◆ Problem description:
When you copy from the entries that follow, take only the lines from the one with "The height and width of the screenshot is (546, 808)." down to the one with "Open the calculator icon in A/R Inquiry tab", keeping both ends and dropping every picture.

◆ Material for the task:
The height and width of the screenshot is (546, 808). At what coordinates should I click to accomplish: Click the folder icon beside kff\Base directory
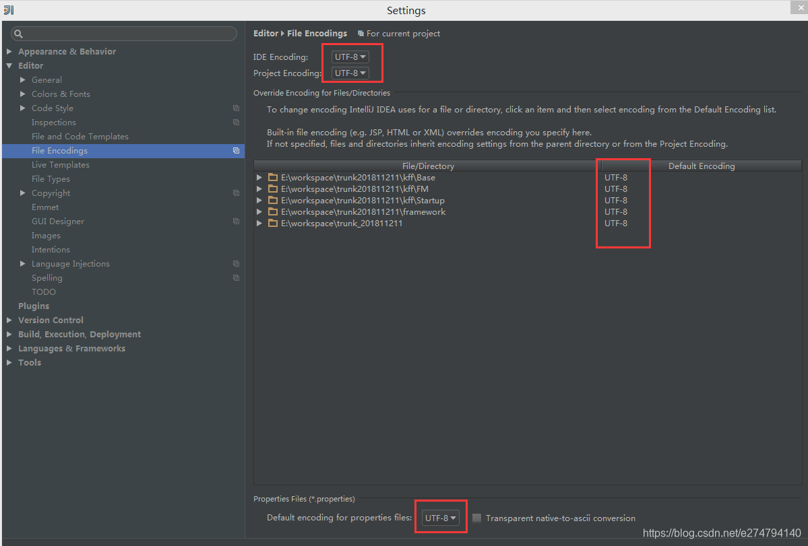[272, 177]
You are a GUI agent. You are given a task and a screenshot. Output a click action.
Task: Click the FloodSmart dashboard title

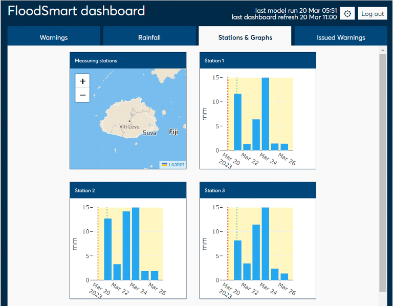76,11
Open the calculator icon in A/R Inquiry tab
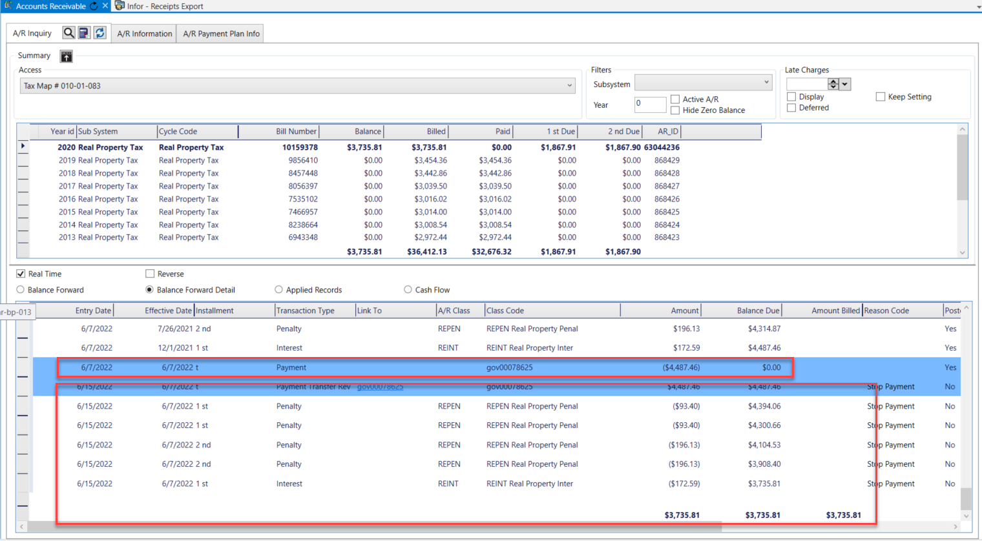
* * *
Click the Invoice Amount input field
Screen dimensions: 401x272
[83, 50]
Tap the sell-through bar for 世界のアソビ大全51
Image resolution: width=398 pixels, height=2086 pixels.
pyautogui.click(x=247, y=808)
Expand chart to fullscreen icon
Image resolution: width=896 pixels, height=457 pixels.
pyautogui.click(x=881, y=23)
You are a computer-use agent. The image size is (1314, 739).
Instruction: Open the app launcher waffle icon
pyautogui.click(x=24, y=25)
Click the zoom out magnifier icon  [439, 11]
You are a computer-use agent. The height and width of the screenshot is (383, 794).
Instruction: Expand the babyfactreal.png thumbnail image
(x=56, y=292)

◆ Worked solution:
The height and width of the screenshot is (546, 808). At what coordinates should I click to accomplish: Click the folder icon beside kff\Base directory
[272, 177]
You are a GUI agent. You are given a task and a screenshot. Output a click action.
Task: Click the FloodSmart dashboard title

76,11
Open the calculator icon in A/R Inquiry tab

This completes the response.